**Work to be completed**
Go over the records and copy every line with the string "Expand".

Stored items
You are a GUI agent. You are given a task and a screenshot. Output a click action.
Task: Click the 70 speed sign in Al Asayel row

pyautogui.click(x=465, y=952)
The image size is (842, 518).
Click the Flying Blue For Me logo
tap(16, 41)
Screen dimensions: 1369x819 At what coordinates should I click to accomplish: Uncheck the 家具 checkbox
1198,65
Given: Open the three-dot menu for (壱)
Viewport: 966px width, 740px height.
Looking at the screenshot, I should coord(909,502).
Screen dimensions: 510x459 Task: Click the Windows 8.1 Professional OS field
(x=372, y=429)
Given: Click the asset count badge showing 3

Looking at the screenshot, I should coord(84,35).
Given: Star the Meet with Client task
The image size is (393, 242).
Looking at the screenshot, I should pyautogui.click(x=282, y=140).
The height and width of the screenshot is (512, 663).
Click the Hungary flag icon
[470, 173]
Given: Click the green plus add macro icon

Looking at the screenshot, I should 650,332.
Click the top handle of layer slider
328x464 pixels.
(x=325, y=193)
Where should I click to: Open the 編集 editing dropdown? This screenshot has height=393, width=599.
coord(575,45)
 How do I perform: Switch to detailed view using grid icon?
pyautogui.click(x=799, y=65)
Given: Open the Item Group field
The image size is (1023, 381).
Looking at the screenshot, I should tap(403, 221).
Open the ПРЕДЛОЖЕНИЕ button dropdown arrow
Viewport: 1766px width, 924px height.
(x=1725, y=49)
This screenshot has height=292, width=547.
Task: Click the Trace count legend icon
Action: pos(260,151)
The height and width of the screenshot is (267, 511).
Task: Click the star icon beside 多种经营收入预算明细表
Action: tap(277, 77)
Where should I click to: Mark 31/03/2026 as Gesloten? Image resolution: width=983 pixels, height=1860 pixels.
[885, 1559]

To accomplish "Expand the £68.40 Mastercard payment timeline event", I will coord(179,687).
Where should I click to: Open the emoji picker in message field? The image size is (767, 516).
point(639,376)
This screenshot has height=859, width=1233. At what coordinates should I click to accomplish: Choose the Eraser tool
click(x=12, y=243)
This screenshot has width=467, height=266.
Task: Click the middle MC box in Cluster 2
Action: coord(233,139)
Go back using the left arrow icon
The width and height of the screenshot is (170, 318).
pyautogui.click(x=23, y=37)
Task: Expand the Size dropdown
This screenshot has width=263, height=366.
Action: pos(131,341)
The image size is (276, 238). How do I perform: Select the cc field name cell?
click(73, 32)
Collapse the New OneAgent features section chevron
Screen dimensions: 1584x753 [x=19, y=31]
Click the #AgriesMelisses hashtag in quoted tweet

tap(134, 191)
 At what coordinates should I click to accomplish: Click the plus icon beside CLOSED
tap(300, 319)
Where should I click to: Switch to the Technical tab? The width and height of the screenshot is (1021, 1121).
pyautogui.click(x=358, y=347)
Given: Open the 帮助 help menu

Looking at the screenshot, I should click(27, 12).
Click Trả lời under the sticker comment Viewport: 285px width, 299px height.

**Answer area**
To accomplish "Expand the £68.40 Mastercard payment timeline event", I will coord(179,687).
Task: Expand the Size dropdown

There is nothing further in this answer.